Growing III-V semiconductor materials on Si substrates for opto-electronic applications is challenging because their high lattice mismatch and different thermal expansion coefficients cause the epitaxial layers to have low quality. Here we report the growth of a high-quality AlN template on a micro-circle-patterned Si substrate by using NH3 pulsed-flow multilayer AlN growth and epitaxial lateral overgrowth techniques. Then, we fabricated and characterized a deep-ultraviolet light-emitting diode (UV-LED) device using this AlN/patterned Si. By using standard lithography and inductively coupled plasma etching, the Si substrate was prepared with very high pattern density and was made deep enough to grow a thick AlN template with high crystal quality and very few threading dislocations, allowing for further re-growth of the deep UV-LED device. And by combining a transparent p-AlGaN contact layer, an electron blocking layer and using this high quality AlN template: a deep UV-LED device fabricated and showed a strong single sharp electroluminescence (EL) peak at 325 nm and achieved an external quantum efficiency (EQE) of about 0.03%, for a deep UV-LED grown on Si substrate.

Introduction

AlGaN-based deep UV-LEDs with emission wavelengths from 200 to 360 nm have many important applications in environmental, industrial, medical, and life sciences for water and air disinfection, sensing, medical curing, printing, counterfeit detection, and other areas1,2,3,4. To date, commercial deep UV-LEDs for the living environment, which have been developed on only expensive substrates such as sapphire, display very high EQE values (depending on the emission wavelength)1,5 due to improvements in the crystal quality, electron injection current, and light extraction efficiency as well as optimization of structures1,6,7,8. However, developing deep UV-LEDs based on Si substrates is challenging: the growth of the AlN template, which is necessary to include as a layer on the Si substrate, generally suffers from cracking due to the different thermal expansion coefficients of Si and AlN. Moreover, AlN/Si contains a high threading dislocation density due to the large lattice mismatch between the AlN and Si components9,10,11. Although we have been able to grow a crack-free AlN template on a flat Si substrate layer with thickness of less than 1 µm, it has not been possible to obtain a high crystal quality and low threading dislocation density simultaneously for such a thin AlN template. Therefore, the best choice has been to use a patterned Si substrate since a thick AlN template with a high crystal quality can be grown on this type of substrate, and recently a few groups have obtained very good results in this regard, and such a process could be used to further develop deep UV-LEDs12,13,14. For these reasons, and because Si substrates are inexpensive, show good thermal conductivity and are available in very large sizes and possibility of integrating LEDs on Si devices;15,16 the development of deep UV-LEDs based on Si substrates shows considerable promise.

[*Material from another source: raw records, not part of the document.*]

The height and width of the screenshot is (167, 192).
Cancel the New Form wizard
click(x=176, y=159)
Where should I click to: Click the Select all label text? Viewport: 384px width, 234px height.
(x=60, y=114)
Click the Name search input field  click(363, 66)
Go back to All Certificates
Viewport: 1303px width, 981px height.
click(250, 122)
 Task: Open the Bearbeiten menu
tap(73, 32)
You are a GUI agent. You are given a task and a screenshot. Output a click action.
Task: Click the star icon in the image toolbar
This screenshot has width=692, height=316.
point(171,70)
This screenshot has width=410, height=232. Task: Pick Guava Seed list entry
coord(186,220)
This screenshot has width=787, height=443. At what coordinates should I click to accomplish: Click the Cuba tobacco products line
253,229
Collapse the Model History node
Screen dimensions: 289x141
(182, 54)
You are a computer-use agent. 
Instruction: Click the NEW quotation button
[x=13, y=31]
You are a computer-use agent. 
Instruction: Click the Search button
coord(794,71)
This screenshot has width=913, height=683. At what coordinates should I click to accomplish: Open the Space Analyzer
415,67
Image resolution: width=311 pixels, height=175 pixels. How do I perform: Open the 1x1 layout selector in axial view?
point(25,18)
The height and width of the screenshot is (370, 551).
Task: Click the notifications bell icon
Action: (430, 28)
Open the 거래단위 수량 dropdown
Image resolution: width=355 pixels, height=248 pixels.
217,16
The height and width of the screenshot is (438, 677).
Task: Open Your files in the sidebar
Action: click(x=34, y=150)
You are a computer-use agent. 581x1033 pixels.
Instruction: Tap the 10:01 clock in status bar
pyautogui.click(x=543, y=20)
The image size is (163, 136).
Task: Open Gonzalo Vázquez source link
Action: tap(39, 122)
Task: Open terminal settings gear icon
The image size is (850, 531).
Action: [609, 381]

The greatest remaining challenge for the development of deep UV-LEDs on Si substrates, however, may be its low light extraction efficiency17, which is due to several factors. One factor is the unique optical polarization properties of the spontaneous emission from the active layer, i.e., AlGaN multi-quantum wells (MQWs) emit light with transverse-magnetic polarization along the direction normal to the surface, leading to the low efficiency. Note that the emission of TM-polarized light from the AlGaN MQWs is significantly dependent on the amount of Al in the MQWs17,18,19. The second reason is the different reflective indexes of the p-type layer to the p-metal electrode on the front side and the LEDs to the air on the back side emission. A third reason may be that the p-GaN typically used for the contact layer strongly absorbs the light emitted from the AlGaN MQWs, resulting in low light extraction from the surface18,20,21. For these reasons, there have been very few reports about the development of deep UV-LEDs on Si substrates with high quantum efficiency and wavelengths shorter than 350 nm, which requires high Al content.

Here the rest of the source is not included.